■ BLOCO DE TEXTO ■

>>>

Quatro mil contributos

Presidido por Pedro Pita Barros, professor universitário e especialista em economia da saúde, o grupo de especialistas defende que a transição para o novo modelo deve ser gradual, estendendo-se por um período de dois anos, e enquadrar-se na figura jurídica de "pessoa colectiva de direito privado de tipo associativo, sem fins lucrativos e de utilidade pública administrativa", como tinham proposto no relatório preliminar que esteve em discussão pública e motivou quase quatro mil contributos.

Mas a opção de uma associação deste tipo, acreditam, será mais vantajosa do que as outras duas alternativas avançadas no relatório preliminar - e que passariam ou pela extinção da ADSE ou pela transferência da carteira de beneficiários a seguradoras privadas. 

Sendo agora a ADSE “integralmente financiada pelas contribuições dos seus associados, deverão estes últimos ter participação nas decisões fundamentais de administração e gestão”, frisam os peritos, que asseguram ter ponderado vários figurinos institucionais possíveis para o novo modelo de funcionamento do subsistema — como o de associação mutualista e o de instituto público, além do de fundação pública ou privada ou mesmo de cooperativa. Mas a opção escolhida, justificam, “apresenta uma flexibilidade muito maior no desenho legislativo, podendo a intervenção do Estado ser doseada”, além de que permite à ADSE "rentabilizar os excedentes das quotizações" e não ficar "exposta aos riscos que decorrem da sujeição às regras da execução orçamental".

Relativamente à discussão da retirada da ADSE do perímetro do Orçamento do Estado, é "relevante", consideram, assegurar que esse movimento de saída “não implica forçosamente a insustentabilidade financeira da ADSE e o seu desaparecimento em breve". Ao mesmo tempo, notam que é determinante esclarecer se o Estado deverá voltar a contribuir no caso de o sistema da ADSE vier a estar "no futuro tecnicamente falido". Neste modelo, caberia à Autoridade de Supervisão de Seguros e Fundos de Pensões (ASF) assegurar a sua regulação.

<<<

■ TAREFA PROPOSTA A ■
Duplique, sem qualquer alteração, todo o trecho do texto sobre a ADSE desde "Presidido por Pedro" até "a seguradoras privadas.".
Os registos não têm qualquer relação com o texto sobre a ADSE.

■ DADOS PARA PROCESSAR ■
>>>

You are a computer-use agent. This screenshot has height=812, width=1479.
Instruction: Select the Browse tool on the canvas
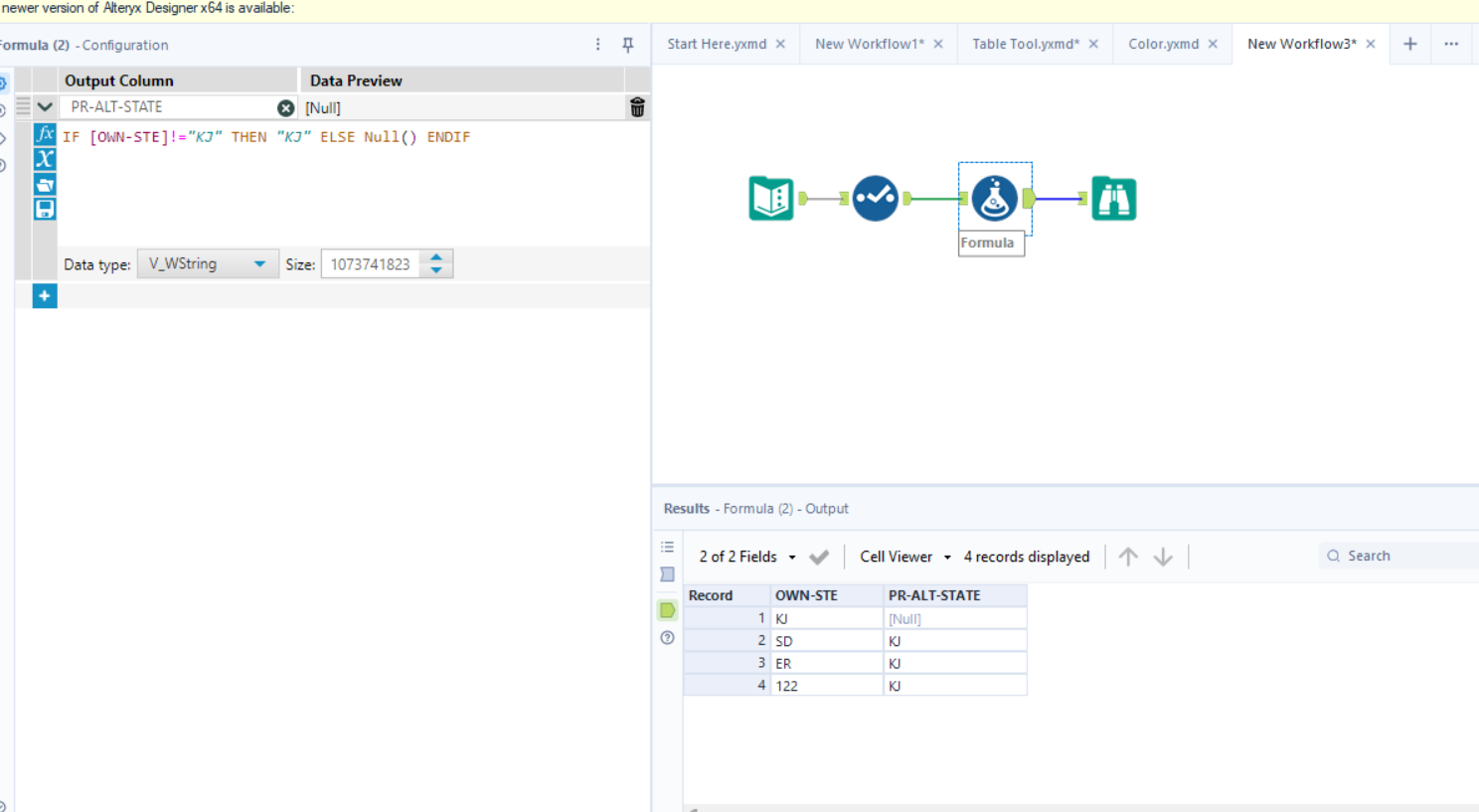(1113, 198)
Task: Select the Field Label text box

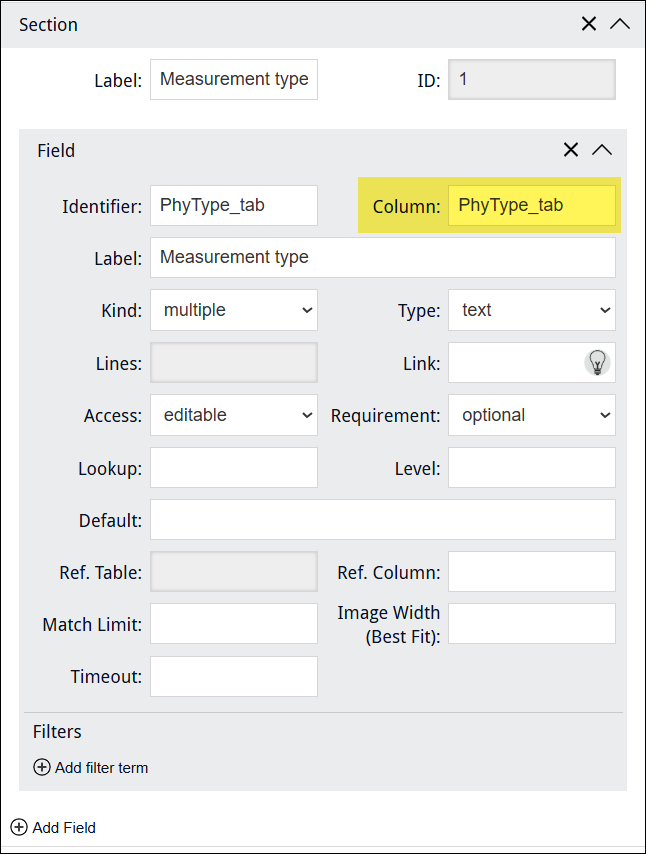Action: tap(382, 257)
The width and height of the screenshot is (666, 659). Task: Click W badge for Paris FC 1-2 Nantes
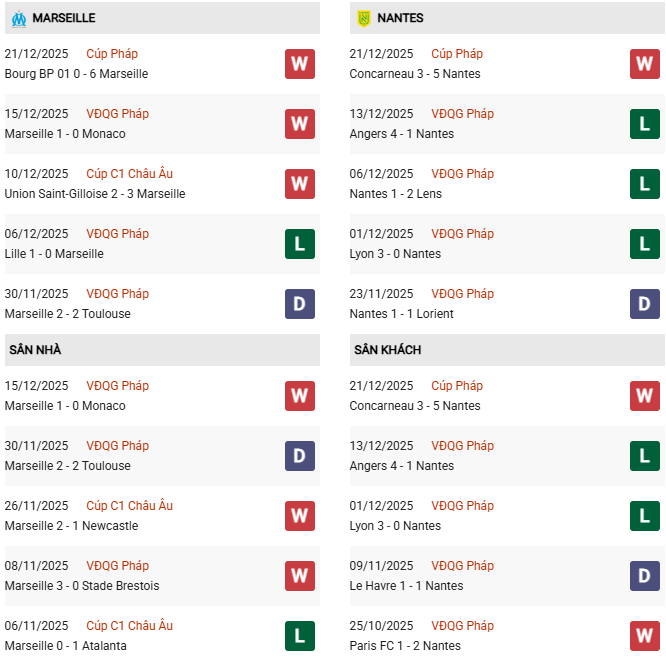click(x=645, y=636)
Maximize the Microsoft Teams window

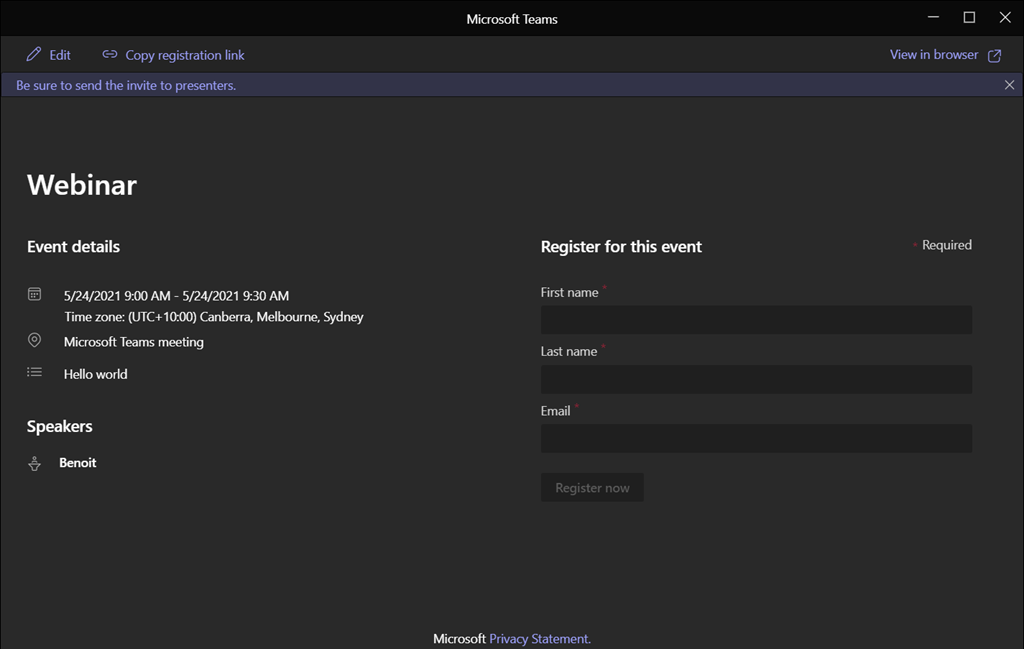tap(969, 18)
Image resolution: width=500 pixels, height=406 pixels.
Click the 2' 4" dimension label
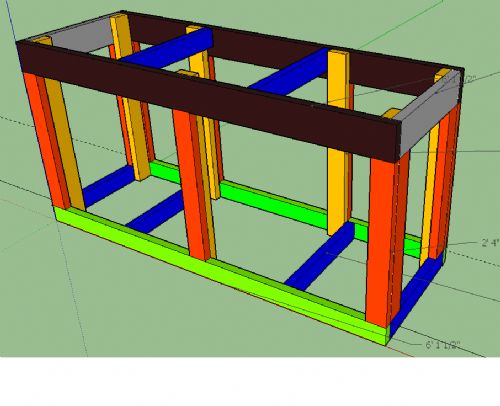(490, 243)
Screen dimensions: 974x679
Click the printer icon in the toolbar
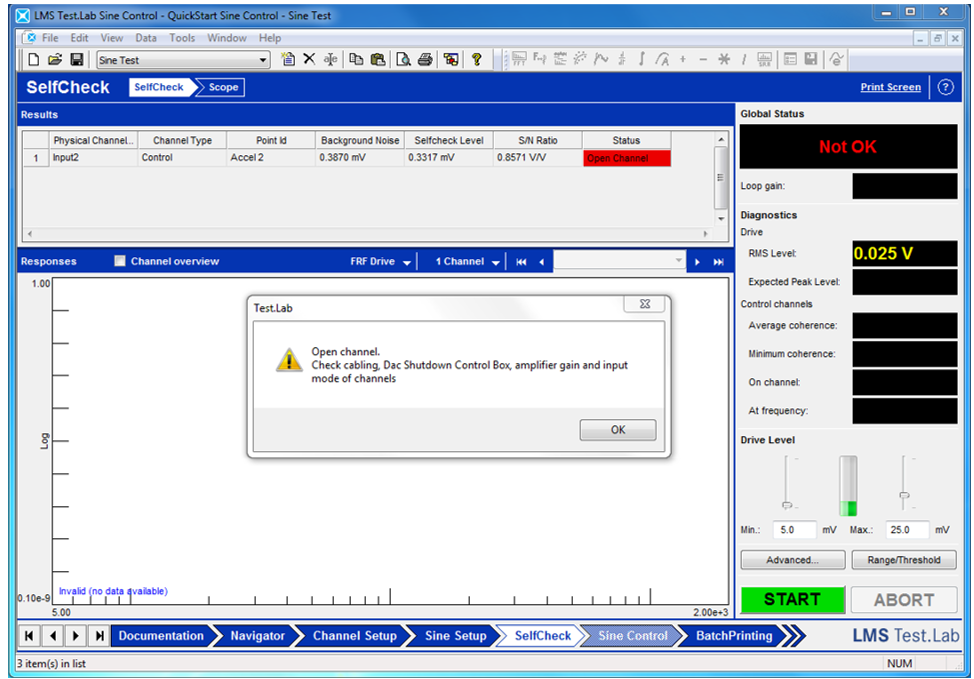click(x=425, y=59)
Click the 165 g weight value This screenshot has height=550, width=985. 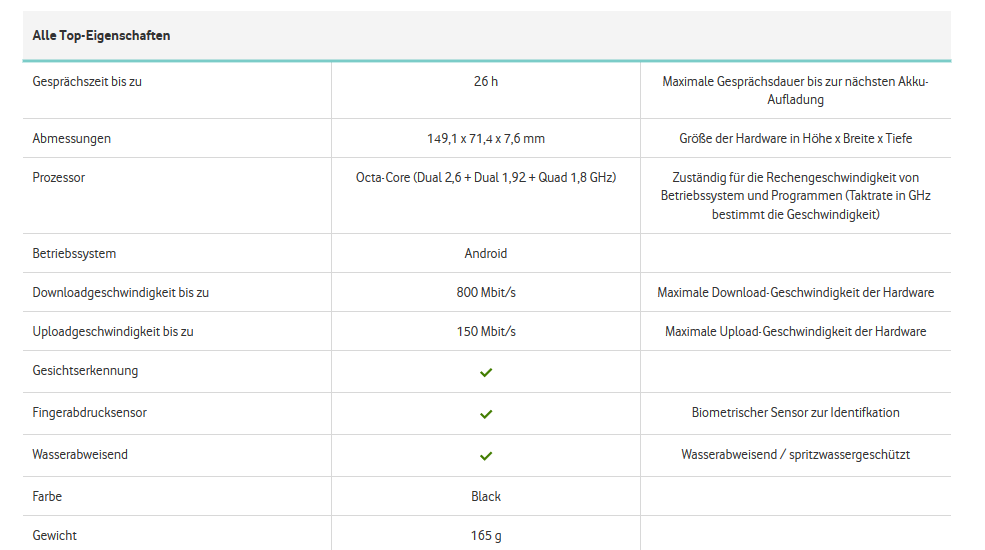(x=486, y=536)
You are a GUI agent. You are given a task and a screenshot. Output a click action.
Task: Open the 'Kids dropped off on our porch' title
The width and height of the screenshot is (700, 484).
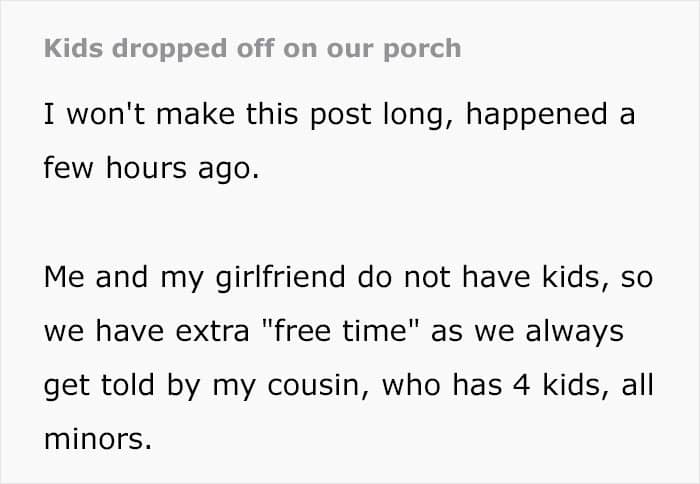click(252, 49)
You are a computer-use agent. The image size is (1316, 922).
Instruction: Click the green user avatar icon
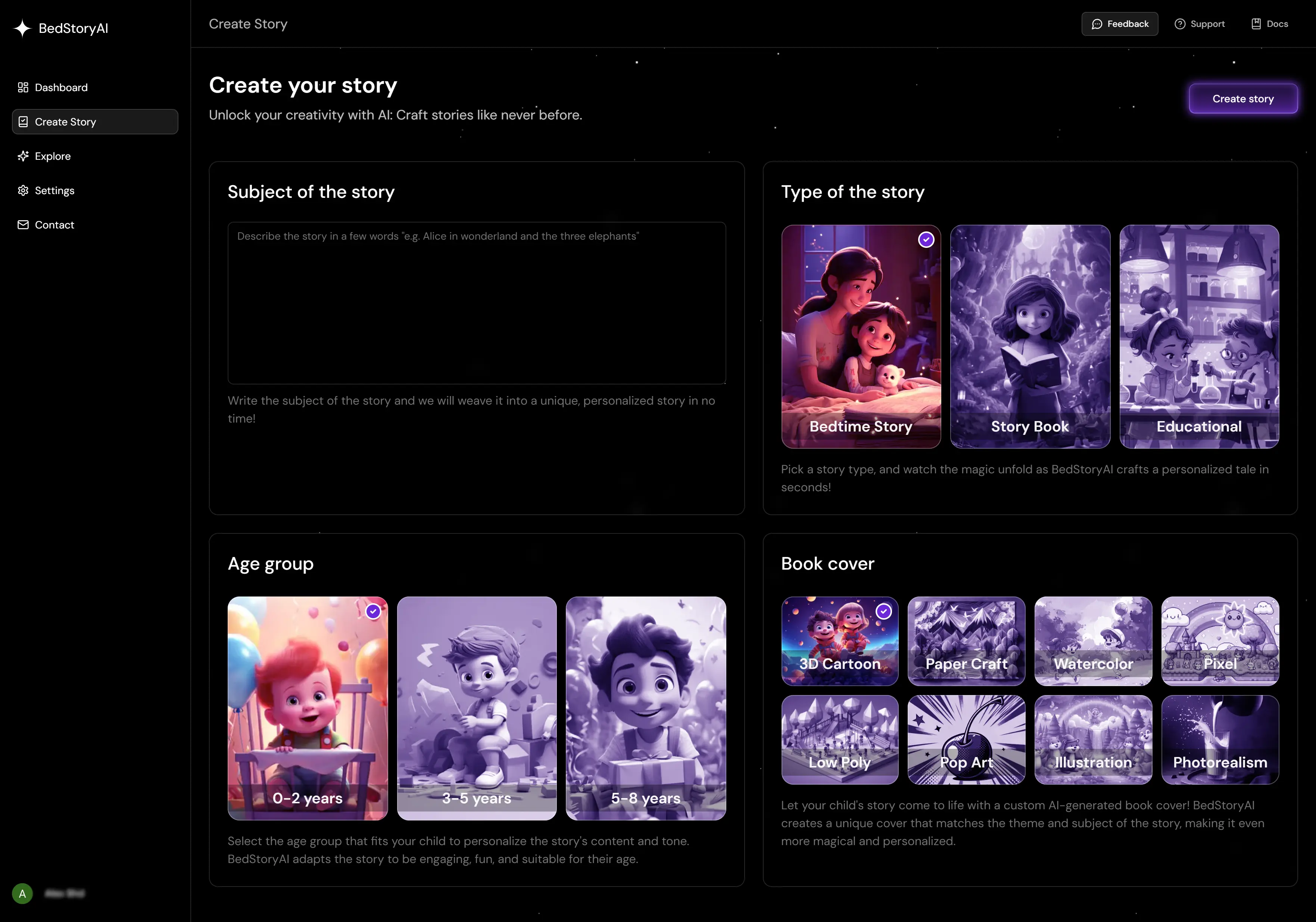[x=22, y=893]
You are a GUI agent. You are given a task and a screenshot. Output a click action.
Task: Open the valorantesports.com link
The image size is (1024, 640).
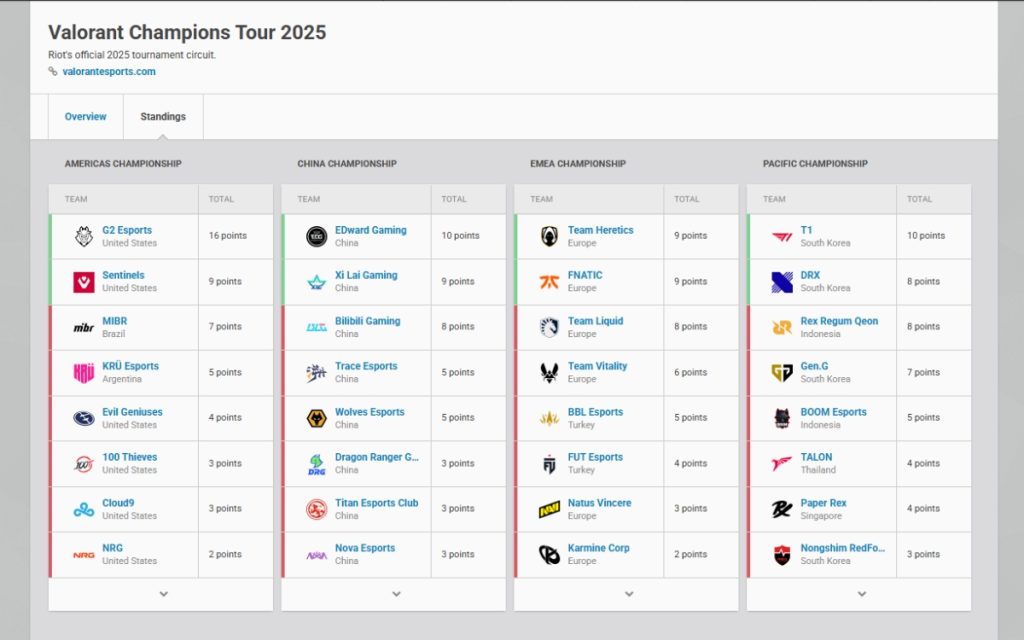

<<<

■ TAREFA PROPOSTA B ■
Apresente como lista numerada as linhas dos registos, desde a que contém "The width and height of the screenshot is (666, 659)." até à que contém "click(x=425, y=59)", ambas incluídas, omitindo as linhas em branco e deixando de fora as imagens.

■ RESPOSTA DO EXERCÍCIO A ■
Presidido por Pedro Pita Barros, professor universitário e especialista em economia da saúde, o grupo de especialistas defende que a transição para o novo modelo deve ser gradual, estendendo-se por um período de dois anos, e enquadrar-se na figura jurídica de "pessoa colectiva de direito privado de tipo associativo, sem fins lucrativos e de utilidade pública administrativa", como tinham proposto no relatório preliminar que esteve em discussão pública e motivou quase quatro mil contributos.

Mas a opção de uma associação deste tipo, acreditam, será mais vantajosa do que as outras duas alternativas avançadas no relatório preliminar - e que passariam ou pela extinção da ADSE ou pela transferência da carteira de beneficiários a seguradoras privadas.

■ RESPOSTA DO EXERCÍCIO B ■
1. The width and height of the screenshot is (666, 659). Task: Click W badge for Paris FC 1-2 Nantes
2. click(x=645, y=636)
3. Maximize the Microsoft Teams window
4. tap(969, 18)
5. Image resolution: width=500 pixels, height=406 pixels.
6. Click the 2' 4" dimension label
7. (490, 243)
8. Screen dimensions: 974x679
9. Click the printer icon in the toolbar
10. click(x=425, y=59)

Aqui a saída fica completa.